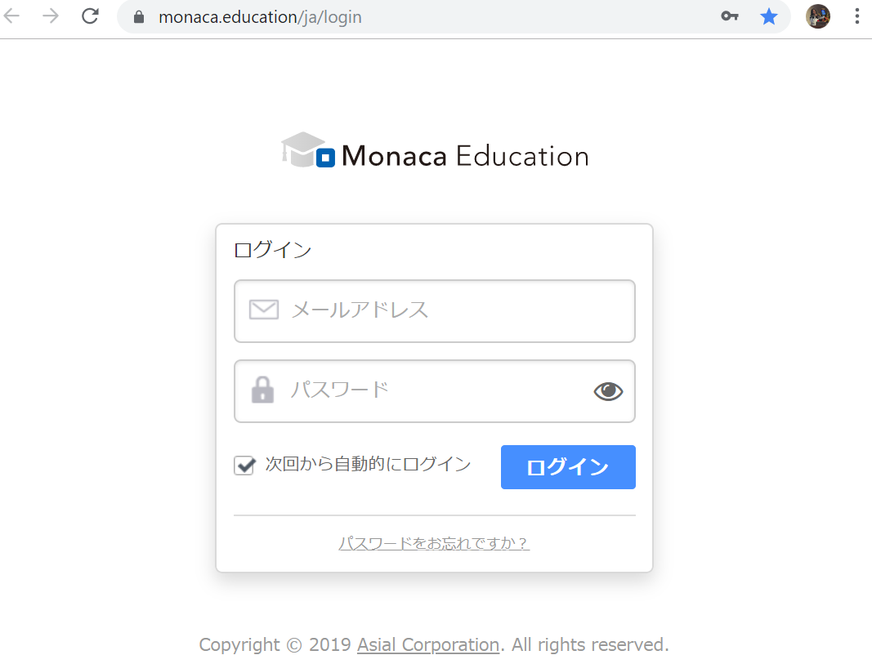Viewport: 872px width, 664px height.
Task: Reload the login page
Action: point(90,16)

--

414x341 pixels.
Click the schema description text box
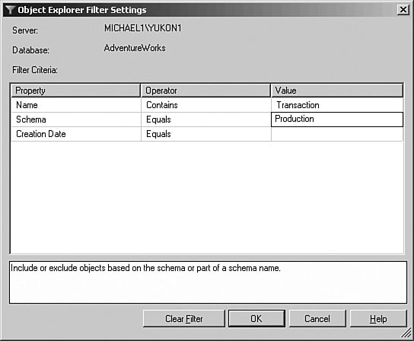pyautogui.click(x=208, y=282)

Work required: Please echo the data starting with the line containing "Viewport: 872px width, 664px height." and continuing through the line containing "Action: point(90,16)", with both of those lines included. Omit the pictures from your reply.

Exercise response:
Viewport: 872px width, 664px height.
Task: Reload the login page
Action: point(90,16)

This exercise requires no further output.